[Text excerpt]
■ ■ ■
Differences with torch.utils.data.WeightedRandomSampler

View Source On Gitee

torch.utils.data.WeightedRandomSampler

class torch.utils.data.WeightedRandomSampler(weights, num_samples, replacement=True, generator=None)

For more information, see torch.utils.data.WeightedRandomSampler.

mindspore.dataset.WeightedRandomSampler

class mindspore.dataset.WeightedRandomSampler(weights, num_samples=None, replacement=True)

For more information, see mindspore.dataset.WeightedRandomSampler.

Differences

PyTorch: Samples the elements from [0, len(weights) - 1] randomly with the given weights (probabilities), random generator can be set manually.

MindSpore: Samples the elements from [0, len(weights) - 1] randomly with the given weights (probabilities), random generator is not supported.

Categories

Subcategories

PyTorch

MindSpore

Difference

Parameter

Parameter1

weights

weights

-

Parameter2

num_samples

num_samples

-

Parameter3

replacement

replacement

-

Parameter4

generator

-

Specifies sampling logic. MindSpore uses global random sampling.

Code Example

import torch
from torch.utils.data import WeightedRandomSampler

torch.manual_seed(0)

class MyMapDataset(torch.utils.data.Dataset):
    def __init__(self):
        super(MyMapDataset).__init__()
        self.data = [i for i in range(1, 5)]
    def __getitem__(self, index):
        return self.data[index]
    def __len__(self):
        return len(self.data)

ds = MyMapDataset()
■ ■ ■
[Dataset records]
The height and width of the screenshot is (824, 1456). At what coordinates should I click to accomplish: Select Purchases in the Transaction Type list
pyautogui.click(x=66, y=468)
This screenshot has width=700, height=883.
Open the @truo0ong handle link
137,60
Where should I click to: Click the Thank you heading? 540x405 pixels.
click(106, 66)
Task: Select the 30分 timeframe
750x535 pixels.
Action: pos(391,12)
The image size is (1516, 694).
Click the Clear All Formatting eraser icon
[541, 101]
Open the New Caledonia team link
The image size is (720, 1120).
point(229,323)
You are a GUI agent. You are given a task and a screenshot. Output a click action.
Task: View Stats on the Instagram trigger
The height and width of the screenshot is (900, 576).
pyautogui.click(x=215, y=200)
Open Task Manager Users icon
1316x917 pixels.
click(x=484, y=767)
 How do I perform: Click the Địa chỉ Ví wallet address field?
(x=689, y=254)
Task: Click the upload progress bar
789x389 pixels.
■ ■ ■
[Problem 1] In the WeightedRandomSampler comparison, what default value does the MindSpore version give to num_samples?
[Problem 2] List every parameter in the PyTorch WeightedRandomSampler signature in the WeightedRandomSampler comparison.
[Problem 3] Continue the WeightedRandomSampler comparison from the point at which it stops.

[Task response 1] None

[Task response 2] weights, num_samples, replacement, generator

[Task response 3]
sampler = WeightedRandomSampler(weights=[0.1, 0.1, 0.9, 0.9], num_samples=4)
dataloader = torch.utils.data.DataLoader(ds, sampler=sampler)

for data in dataloader:
    print(data)
# Out:
# tensor([4])
# tensor([3])
# tensor([4])
# tensor([4])
import mindspore as ms
from mindspore.dataset import WeightedRandomSampler

ms.dataset.config.set_seed(4)

class MyMapDataset():
    def __init__(self):
        super(MyMapDataset).__init__()
        self.data = [i for i in range(1, 5)]
    def __getitem__(self, index):
        return self.data[index]
    def __len__(self):
        return len(self.data)

ds = MyMapDataset()
sampler = WeightedRandomSampler(weights=[0.1, 0.1, 0.9, 0.9], num_samples=4)
dataloader = ms.dataset.GeneratorDataset(ds, column_names=["data"], sampler=sampler)

for data in dataloader:
    print(data)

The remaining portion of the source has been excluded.